• [Challenges]:
A - Summarize the multi-word subtypes commit in two sentences.
B - Carry on the multi-word subtypes commit diff from the point where it stops.

Fix multi-word subtypes (#31)

2024-01-28 15:03:12 +01:00
parent d3984b48bd
commit cd3c0887a6
2 changed files with 96 additions and 29 deletions
--- a/data/magic.mse-game/language
+++ b/data/magic.mse-game/language
@@ -14,6 +14,46 @@ lang_name := {
 lang_setting := {
 	language()[input] or else languages[language().fallback][input] or else languages.English[input] or else ""
 }
+
+spaced_sub_type_regex :=
+	replace@(match: "'", replace: "’") +					### standardize apostrophes
+	regex_escape +											### preemptive escape
+	replace@(match: ",", replace: "|") +					### match any sub type
+	replace@(match: "(^|\\|)[^ ]+(?=\\|)", replace: "") +	### eliminate sub types that don't contain spaces
+	replace@(match: "^\\|", replace: "") +					### eliminate starting |
+	replace@(match: "\\|$", replace: "") +					### eliminate trailing |
+	{ "^(" + input + ")" }									### only match start of string
+complete_sub_type_list :=
+{
+	input.word_list_artifact + "," +
+	input.word_list_battle + "," +
+	input.word_list_dungeon + "," +
+	input.word_list_land + "," +
+	(for each submenu in input.word_lists_basic do submenu + ",") +
+	input.word_list_enchantment + "," +
+	input.word_list_spell + "," +
+	input.word_list_planeswalker + "," +
+	(for each submenu in input.word_lists_race do submenu + ",") +
+	(for each submenu in input.word_lists_class do submenu + ",") +
+	(for each submenu in input.word_lists_plane do submenu + ",")
+}
+replace_spaced_sub_type_map :=
+[
+	"de":		replace@(replace: "", match: spaced_sub_type_regex(complete_sub_type_list(languages["Deutsch"])))
+	"en":		replace@(replace: "", match: spaced_sub_type_regex(complete_sub_type_list(languages["English"])))

• [Given information]:
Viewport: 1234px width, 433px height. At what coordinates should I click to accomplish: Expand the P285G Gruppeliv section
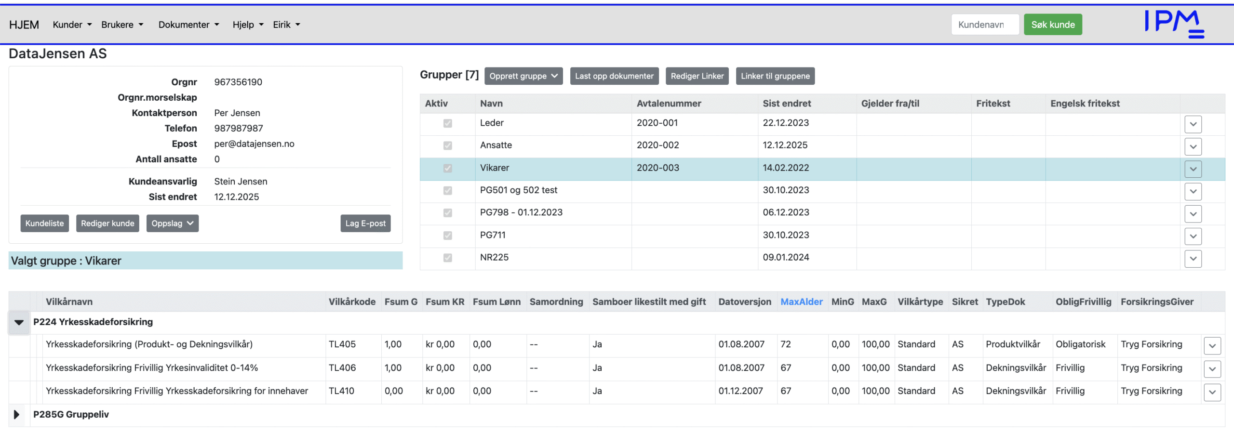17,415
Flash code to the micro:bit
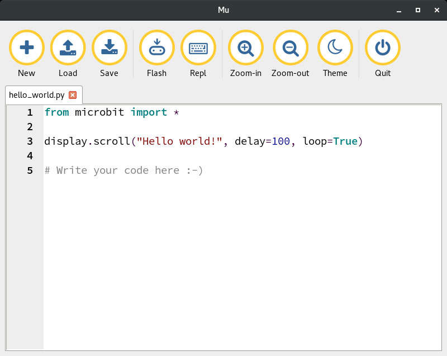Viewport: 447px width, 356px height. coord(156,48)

• [Task responses]:
A - The commit "Fix multi-word subtypes (#31)" changes 2 files with 96 additions and 29 deletions. In data/magic.mse-game/language it adds spaced_sub_type_regex, which standardizes apostrophes, escapes the input, turns commas into alternatives, drops subtypes without spaces, trims stray leading and trailing "|" characters, and matches only at the start of the string; it also adds complete_sub_type_list, which joins the subtype word lists with commas, and replace_spaced_sub_type_map, whose "de" and "en" entries remove matches built from the Deutsch and English lists.

B -
+	"es":		replace@(replace: "", match: spaced_sub_type_regex(complete_sub_type_list(languages["Español"])))
+	"fr":		replace@(replace: "", match: spaced_sub_type_regex(complete_sub_type_list(languages["Français"])))
+	"it":		replace@(replace: "", match: spaced_sub_type_regex(complete_sub_type_list(languages["Italiano"])))
+	"ja":		replace@(replace: "", match: spaced_sub_type_regex(complete_sub_type_list(languages["日本語"])))
+	"ko":		replace@(replace: "", match: spaced_sub_type_regex(complete_sub_type_list(languages["한국어"])))
+	"pt-br":	replace@(replace: "", match: spaced_sub_type_regex(complete_sub_type_list(languages["Português do Brasil"])))
+	"ru":		replace@(replace: "", match: spaced_sub_type_regex(complete_sub_type_list(languages["Русский"])))
+	"zhs":		replace@(replace: "", match: spaced_sub_type_regex(complete_sub_type_list(languages["汉语"])))
+	"zht":		replace@(replace: "", match: spaced_sub_type_regex(complete_sub_type_list(languages["漢語"])))
+	"en_GB":	replace@(replace: "", match: spaced_sub_type_regex(complete_sub_type_list(languages["English"])))
+	"en_CA":	replace@(replace: "", match: spaced_sub_type_regex(complete_sub_type_list(languages["English"])))
+]
+
 # language scripts
 spanish_number := {
 	input := remove_tags(input)
--- a/data/magic.mse-game/script
+++ b/data/magic.mse-game/script
@@ -1115,44 +1115,71 @@ super_type_filter := {
 	"<{tag}>{input}</{tag}>"
 }

-break_subtypes := split_text@(match: "<atom-sep>[^<]*</atom-sep>|</?word-list-[^>]*>", include_empty:false)		# splitting at word-list tags is for backwards compatibility, when atom-sep was not yet inserted everywhere.
-break_supertypes := split_text@(match: "<atom-sep>[^<]*</atom-sep>", include_empty:false)
-sub_type_filter := {
-	input := remove_tag(tag: "<soft")
-	# What word list to use?
-	list_type_rest := if      lang_setting("is_creature")(type) or lang_setting("is_kindred")(type) 	then "class-"+lang_setting("code")
+split_at_spaces := split_text@(match: " +")
+remove_leading_spaces := replace@(match: "^ +", replace: "")
+sub_type_filter :=
+{
+	subtype_separator := lang_setting("subtype_separator")
+	code := lang_setting("code")
+	input := replace(input, match: "<soft>" + subtype_separator + "</soft>", replace: "")
+	input := remove_tag(input, tag: "<soft")
+	input := remove_tag(input, tag: "<word-list")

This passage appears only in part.